Dépistage et diagnostic précoce du carcinome hépatocellulaire sur cirrhose
La prise en charge des malades atteints de cirrhose s’est notablement améliorée depuis une dizaine d’années. Les principales complications de la cirrhose (hémorragie digestive par rupture de varices œsophagiennes et infection spontanée du liquide d’ascite) sont maintenant traitées et/ou prévenues de façon efficace. Le carcinome hépatocellulaire (CHC) tend donc à devenir la principale cause de mort au cours de la cirrhose. Son incidence est actuellement en augmentation dans les pays occidentaux [1]. En France, si l’alcool reste la cause principale de la cirrhose associée au CHC, le nombre de cas dus au virus de l’hépatite C (VHC) devrait continuer à s’accroître au cours des 20 prochaines années.

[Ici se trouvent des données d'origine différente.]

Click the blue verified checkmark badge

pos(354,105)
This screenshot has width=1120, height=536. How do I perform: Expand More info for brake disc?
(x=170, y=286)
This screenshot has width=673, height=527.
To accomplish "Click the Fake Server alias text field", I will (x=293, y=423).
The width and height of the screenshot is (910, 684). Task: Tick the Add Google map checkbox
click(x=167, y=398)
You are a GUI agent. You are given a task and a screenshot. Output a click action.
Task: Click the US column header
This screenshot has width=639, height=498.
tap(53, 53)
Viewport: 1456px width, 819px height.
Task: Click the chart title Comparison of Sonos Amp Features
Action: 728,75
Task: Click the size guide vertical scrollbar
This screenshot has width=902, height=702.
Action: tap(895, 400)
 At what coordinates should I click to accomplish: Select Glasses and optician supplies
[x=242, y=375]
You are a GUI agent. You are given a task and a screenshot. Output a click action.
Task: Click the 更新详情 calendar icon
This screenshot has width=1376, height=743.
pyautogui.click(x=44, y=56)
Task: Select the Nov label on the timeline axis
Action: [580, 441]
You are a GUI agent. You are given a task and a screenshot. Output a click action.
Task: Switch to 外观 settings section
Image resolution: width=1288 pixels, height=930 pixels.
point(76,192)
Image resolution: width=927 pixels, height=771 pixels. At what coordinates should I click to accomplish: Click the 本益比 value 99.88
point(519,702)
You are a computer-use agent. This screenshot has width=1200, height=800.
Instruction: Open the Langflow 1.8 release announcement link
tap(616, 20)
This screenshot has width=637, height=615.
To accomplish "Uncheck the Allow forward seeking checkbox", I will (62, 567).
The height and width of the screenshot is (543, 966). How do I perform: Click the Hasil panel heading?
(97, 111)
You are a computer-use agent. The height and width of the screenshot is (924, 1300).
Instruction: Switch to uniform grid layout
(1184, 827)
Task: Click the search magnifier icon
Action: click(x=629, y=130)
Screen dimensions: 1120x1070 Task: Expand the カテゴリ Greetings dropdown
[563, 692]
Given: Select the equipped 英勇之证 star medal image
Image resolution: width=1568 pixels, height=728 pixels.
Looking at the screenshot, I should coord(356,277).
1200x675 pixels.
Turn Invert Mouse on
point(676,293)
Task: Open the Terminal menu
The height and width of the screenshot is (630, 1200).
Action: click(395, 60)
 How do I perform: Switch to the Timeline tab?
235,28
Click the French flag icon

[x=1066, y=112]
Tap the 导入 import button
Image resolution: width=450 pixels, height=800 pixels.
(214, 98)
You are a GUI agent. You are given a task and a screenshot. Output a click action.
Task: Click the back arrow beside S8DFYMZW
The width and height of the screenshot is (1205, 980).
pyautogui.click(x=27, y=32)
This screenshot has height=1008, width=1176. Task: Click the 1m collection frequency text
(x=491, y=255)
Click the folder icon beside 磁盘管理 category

Au moment du diagnostic, de nombreux malades ont une tumeur volumineuse ou diffuse, ou une extension vasculaire [2], situation dans laquelle aucun traitement palliatif n’a d’efficacité démontrée [3,4] et où la médiane de survie est de l’ordre de quelques mois. Il existe cependant un sous-groupe de malades, représenté surtout par ceux ayant une « petite » tumeur isolée (diamètre ≤ 3 cm, sans extension vasculaire ni métastase) et une cirrhose peu évoluée (classe A de Child-Pugh), dont la probabilité de survie est supérieure à 80% à 1 an et de l’ordre de 50% à 3 ans [2]. Ces malades, dont l’état général est souvent excellent, sont candidats à un traitement à visée curative. Actuellement, au moment du diagnostic, la proportion de ces malades reste inférieure à 10%, tout au moins en Occident. Afin d’augmenter cette proportion, une stratégie de dépistage du CHC chez les malades atteints de cirrhose a été proposée dans de nombreux pays [5, 6].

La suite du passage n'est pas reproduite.